By Gabriella Khorasanee, JD on September 11, 2013 | Last updated on March 21, 2019

Joseph Konrad pleaded guilty to charges of making false statement to the Federal Aviation Administration in 2010. Based on the information he disclosed in a financial disclosure affidavit, he was assigned a federal defender pursuant to the Criminal Justice Act.

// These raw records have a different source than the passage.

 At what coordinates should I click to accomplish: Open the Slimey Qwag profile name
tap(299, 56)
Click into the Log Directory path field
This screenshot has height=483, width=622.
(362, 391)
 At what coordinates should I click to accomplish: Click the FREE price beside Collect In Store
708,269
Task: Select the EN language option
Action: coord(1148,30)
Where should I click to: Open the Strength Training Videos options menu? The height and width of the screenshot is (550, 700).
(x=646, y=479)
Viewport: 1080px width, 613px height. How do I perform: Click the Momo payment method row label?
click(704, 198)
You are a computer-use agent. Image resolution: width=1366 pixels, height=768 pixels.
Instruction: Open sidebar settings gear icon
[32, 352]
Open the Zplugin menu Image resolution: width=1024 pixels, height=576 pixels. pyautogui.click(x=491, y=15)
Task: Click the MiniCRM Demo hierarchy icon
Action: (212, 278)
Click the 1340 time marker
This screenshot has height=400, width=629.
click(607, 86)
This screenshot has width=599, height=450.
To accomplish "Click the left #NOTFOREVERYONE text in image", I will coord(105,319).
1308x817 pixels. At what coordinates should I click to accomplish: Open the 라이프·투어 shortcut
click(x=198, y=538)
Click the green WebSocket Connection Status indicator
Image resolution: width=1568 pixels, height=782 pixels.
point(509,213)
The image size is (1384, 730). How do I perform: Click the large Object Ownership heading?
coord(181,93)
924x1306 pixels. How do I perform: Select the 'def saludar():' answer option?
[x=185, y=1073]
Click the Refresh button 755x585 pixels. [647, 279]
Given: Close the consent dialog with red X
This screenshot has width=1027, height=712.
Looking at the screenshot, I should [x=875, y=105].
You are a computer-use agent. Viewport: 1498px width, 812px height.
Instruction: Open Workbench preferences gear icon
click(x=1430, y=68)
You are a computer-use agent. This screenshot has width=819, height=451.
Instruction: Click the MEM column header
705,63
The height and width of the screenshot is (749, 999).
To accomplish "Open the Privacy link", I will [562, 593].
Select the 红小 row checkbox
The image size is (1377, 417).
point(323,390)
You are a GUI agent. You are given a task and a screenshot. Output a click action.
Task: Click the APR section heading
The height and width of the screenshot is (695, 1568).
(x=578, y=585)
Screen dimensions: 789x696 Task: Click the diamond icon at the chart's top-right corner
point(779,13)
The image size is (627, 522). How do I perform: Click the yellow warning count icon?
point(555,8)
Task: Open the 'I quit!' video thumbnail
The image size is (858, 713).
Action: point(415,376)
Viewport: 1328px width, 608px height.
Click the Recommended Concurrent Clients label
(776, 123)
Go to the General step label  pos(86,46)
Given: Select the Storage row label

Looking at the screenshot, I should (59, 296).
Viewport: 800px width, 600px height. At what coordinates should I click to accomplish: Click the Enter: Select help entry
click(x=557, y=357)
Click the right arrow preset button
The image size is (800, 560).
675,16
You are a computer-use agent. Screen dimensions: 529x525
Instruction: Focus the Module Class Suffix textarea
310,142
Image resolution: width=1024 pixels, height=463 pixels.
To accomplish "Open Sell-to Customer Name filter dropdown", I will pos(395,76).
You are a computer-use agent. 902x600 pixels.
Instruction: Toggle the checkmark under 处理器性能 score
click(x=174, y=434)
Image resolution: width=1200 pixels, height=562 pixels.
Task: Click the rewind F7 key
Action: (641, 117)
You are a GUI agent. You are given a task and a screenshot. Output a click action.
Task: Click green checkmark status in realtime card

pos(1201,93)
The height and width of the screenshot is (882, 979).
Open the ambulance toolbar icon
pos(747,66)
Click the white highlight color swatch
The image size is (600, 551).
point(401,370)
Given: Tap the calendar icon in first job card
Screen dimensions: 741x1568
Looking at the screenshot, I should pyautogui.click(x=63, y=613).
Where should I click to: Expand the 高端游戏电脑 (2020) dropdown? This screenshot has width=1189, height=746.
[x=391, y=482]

During sentencing, the district court noted differences between Konrad's affidavit and presentencing report. Based on the discrepancies he was ordered to reimburse $6,000 in legal fees because he in fact, had funds to pay for an attorney.

Necessities of Life

A defendant bears the burden to show that he does not have available funds to pay for legal counsel. Whether a defendant has available funds depends on whether he has enough funds to exceed coverage for the "necessities of life."

Control of the Funds

At issue were Konrad's IRA funds and joint bank account. Regarding the IRA funds, the court refused to categorize them as future income and instead held that it was an accumulation of prior income with delayed taxation. Konrad argued that because of the early-withdrawal penalty, he would suffer extreme hardship. The court disagreed. The Third Circuit found that the IRA was sufficiently liquid, and that even with the penalty, Konrad would still have 10 times the amount of the legal fees he was ordered to pay.

Regarding the bank account Konrad held jointly with his wife, the court also found these funds to be fair game. Because Konrad could withdraw the funds, without prior consent, they were found to be in his control. Because his IRA account, together with his joint bank account had more than enough to cover legal fees, the court found he had available funds.

Konrad argued that the amount he had to reimburse in legal fees should be set by the $125 public defender rate, rather than the $400 market rate for legal counsel. The court disagreed and found that he should not benefit from his dishonesty and receive discounted legal representation.

Protecting Your Nest Egg

The Third Circuit's opinion is a blow to people who have been saving all of their lives for their retirement. Of course, the situation is easily avoidable if one doesn't violate any federal laws. However, if you were to advise clients on protecting their retirement savings, perhaps a product that took the funds out of the retirees' full control would be a place to start.